Ufo Secret

‘Angel Hair’ Is Crucial Element Of UFO Phenomenon: Evidence For Alien Craft Technology?

There are various hypotheses on what UFOs could be. Do future humans pilot these crafts? Or maybe stealth technology by the government? Or the technology of extraterrestrial civilization? The origin of this phenomenon is still unexplainable, whereas it is also accepted that some of these sightings defy physics laws. Among all these UFO stories, the riddle of “Angel hair” is left behind, which can be helpful in learning more about UFO/UAP phenomena.

The so-called Angel hair is a crucial element of the UFO phenomenon. There are hundreds of cases (some of them go back even to antiquity) where this sticky, fibrous substance was reported in connection with UFO sightings.

Florence, Italy 1954

In 1954, during a football match, UFOs were spotted above a stadium in Florence, Italy. Tens of thousands of people, including players and spectators, saw those objects over the football field. The most important aspect of this story is Angel hair, which was falling out of the sky.

BBC report entitled “The day UFOs stopped play” quoted Ardico Magnini, an Italian footballer who played in the 1954 World Cup: “It was something that looked like an egg that was moving slowly, slowly, slowly. Everyone was looking up and also there was some glitter coming down from the sky, silver glitter. We were astonished we had never seen anything like it before. We were absolutely shocked.” Roberto Pinotti, the president of Italy’s National UFO Centre at that time, was astonished by the material that fell from the sky – what Magnini describes as silver glitter.

Data for the task:

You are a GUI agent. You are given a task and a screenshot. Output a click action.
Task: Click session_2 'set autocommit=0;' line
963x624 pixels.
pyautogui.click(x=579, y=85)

---

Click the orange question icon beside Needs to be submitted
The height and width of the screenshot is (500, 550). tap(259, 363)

Written request 1: In the article on Angel hair and UFOs, translate this sentence into Spanish: "Tens of thousands of people, including players and spectators, saw those objects over the football field."
Written request 2: In the records, copy out the lines from the line with "You are a GUI" to the line with "pyautogui.click(x=579, y=85)".

Response 1: Decenas de miles de personas, entre ellas jugadores y espectadores, vieron esos objetos sobre el campo de fútbol.

Response 2:
You are a GUI agent. You are given a task and a screenshot. Output a click action.
Task: Click session_2 'set autocommit=0;' line
963x624 pixels.
pyautogui.click(x=579, y=85)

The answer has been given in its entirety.